Real-World Connections and Why This Matters

Galvanic cells are the science behind everyday batteries, including phone batteries, calculators, and car batteries. In these devices, chemical reactions are designed to release energy in a controlled way.

Electrolytic cells are used in industry to make useful materials. Aluminum is extracted from ore using electrolysis because aluminum is too reactive to be obtained easily by simple chemical reduction. Electrolysis is also used to purify metals and produce chlorine gas, hydrogen gas, and sodium hydroxide.

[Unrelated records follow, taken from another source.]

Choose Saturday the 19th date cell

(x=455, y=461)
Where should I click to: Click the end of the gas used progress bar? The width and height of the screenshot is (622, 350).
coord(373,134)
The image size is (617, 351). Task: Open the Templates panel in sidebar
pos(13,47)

These examples matter because electrochemistry is not just about memorizing parts of a cell. It explains how industries store, move, and transform energy. It also connects directly to thermodynamics because spontaneous processes lower Gibbs free energy, while nonspontaneous processes require energy input.

Conclusion

students, galvanic and electrolytic cells are both redox systems, but they do opposite jobs. A galvanic cell uses a spontaneous reaction to create electricity, while an electrolytic cell uses electricity to force a nonspontaneous reaction. In both cases, oxidation occurs at the anode and reduction occurs at the cathode. The biggest differences are the direction of energy flow, the sign of the electrodes, and whether the reaction needs an external power source.

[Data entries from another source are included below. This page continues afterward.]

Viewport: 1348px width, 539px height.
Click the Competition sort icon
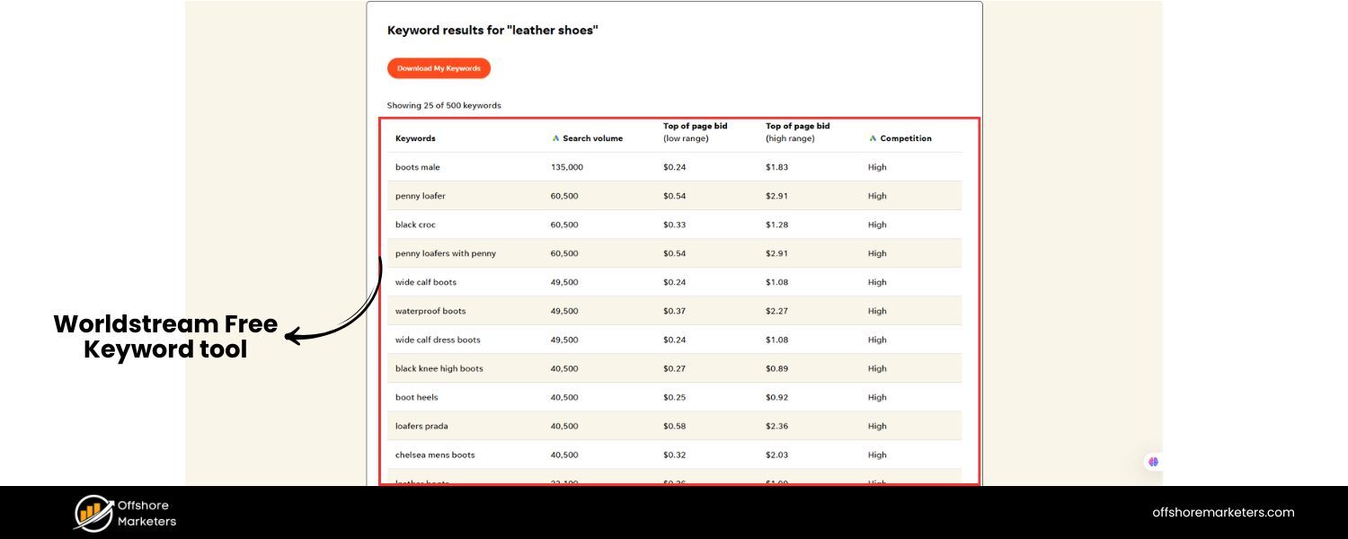(872, 137)
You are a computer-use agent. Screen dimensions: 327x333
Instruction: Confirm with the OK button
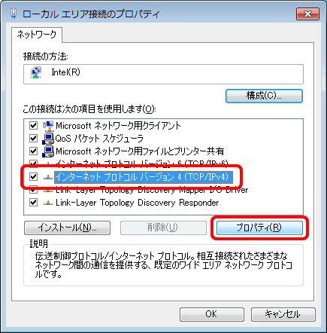coord(212,314)
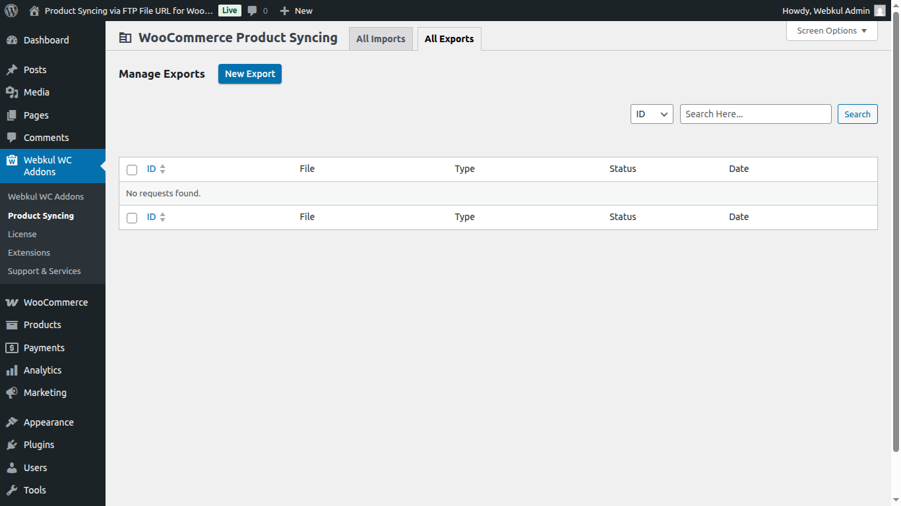The width and height of the screenshot is (901, 506).
Task: Click inside the Search Here field
Action: click(755, 113)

Understanding these cells helps you connect reaction spontaneity, electron transfer, cell potential, and free energy. That makes this topic a major bridge between chemistry and real-world energy systems. ⚡

Study Notes

A galvanic cell converts chemical energy into electrical energy.
A voltaic cell is the same as a galvanic cell.
An electrolytic cell uses electrical energy to drive a nonspontaneous reaction.
Oxidation always happens at the anode.
Reduction always happens at the cathode.
In a galvanic cell, the anode is negative and the cathode is positive.
In an electrolytic cell, the anode is positive and the cathode is negative.
Electrons flow from the anode to the cathode through the wire.
The salt bridge keeps charge balanced by moving ions.
A positive $E^\circ_{\text{cell}}$ means the cell reaction is spontaneous.
The relationship between free energy and cell potential is $\Delta G^\circ = -nFE^\circ_{\text{cell}}$.
Standard cell potential can be found using $E^\circ_{\text{cell}} = E^\circ_{\text{cathode}} - E^\circ_{\text{anode}}$.
Galvanic cells are common in batteries.
Electrolytic cells are common in electroplating and industrial metal production.
Electrochemistry connects directly to thermodynamics because spontaneity depends on energy changes.